I smiled in reply, “I think all shades are beautiful.”
The girls seemed to agree in celebration of diversity. A pretty brown-skinned girl was making her way across the grounds. Our eyes met. Hers were striking jet-black. She seemed eager to join us, but the girls whispered to each other, “Don’t look at her.” Sensing their distrust, the girl continued on her way. Her stunning eyes brimmed with emotion which I remember to this day, and which I continue to see daily – in the media, in passers-by, in the mirror.
Back then, I asked, “What’s wrong?”
The fashionista shrugged, “I don’t want people like her using my mascara.”
I refused the make-over and never spoke to those girls again. Meeting in the hallway, they would avoid my look. Did they feel guilt or scorn toward me?

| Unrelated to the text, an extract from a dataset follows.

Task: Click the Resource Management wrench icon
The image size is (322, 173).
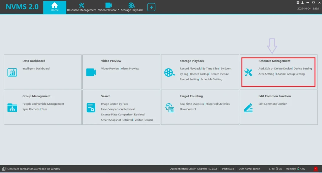Action: 248,72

Sometimes I wonder if they were victims of rejection eager to pass on the hurt.
What did they see in the mirror when they looked at themselves?
* * *
In 2005, I was offered modelling, which I turned down, as a bad case of anemia made it hard to commit to a rigorous regime of skipped breakfasts and gym-sessions. Then, a tumor developed behind my left eye, causing strabismus. No one called my grey eyes beautiful anymore.
A friend and I were playing around with a camera at a small park. An artificially blonde woman approached us, introduced herself as an owner of a modeling agency, took a sideways look at me, and then gave the card to my friend, “Do get in touch, you might be a good fit for me. Just you please – no offence.” She smiled goodbye to my friend exclusively and without another look at me – the lazy-eyed “misfit” – climbed into her chic car and drove away…
What do I see in the mirror when I look at myself?
* * *
The smallest “defects” – or what society has dubbed as such – break or make one’s destiny. Physical appearance, nationality, faith – the layers of bias have multiplied indefinitely.
In 2016, NYC, two young men from the Caribbean approached me, asking to purchase a CD with their native music. I didn`t have cash – and truth be told, I didn`t want another CD to collect dust in my archive…The young men walked away, and I heard one of them say, “It’s so hard being black.” I ran up to them and said, “I swear to you, that wasn’t the reason.” One of the young men stayed silent, analyzing me. The other said, “Thank you.” Was that a “Thank you” for the truth or a “Thank you” for rejection imposed by centuries of pain?
There are myriad of divisions threatening the world. The clash of minorities is perilous to our common human heritage.
Recently I was advised to change my Russian last name to break into publishing.
In response, I am starting this blog, and petition to remember: do not shatter the mirror with your “imperfect” reflection. Make it radiant instead with the confidence of YOU.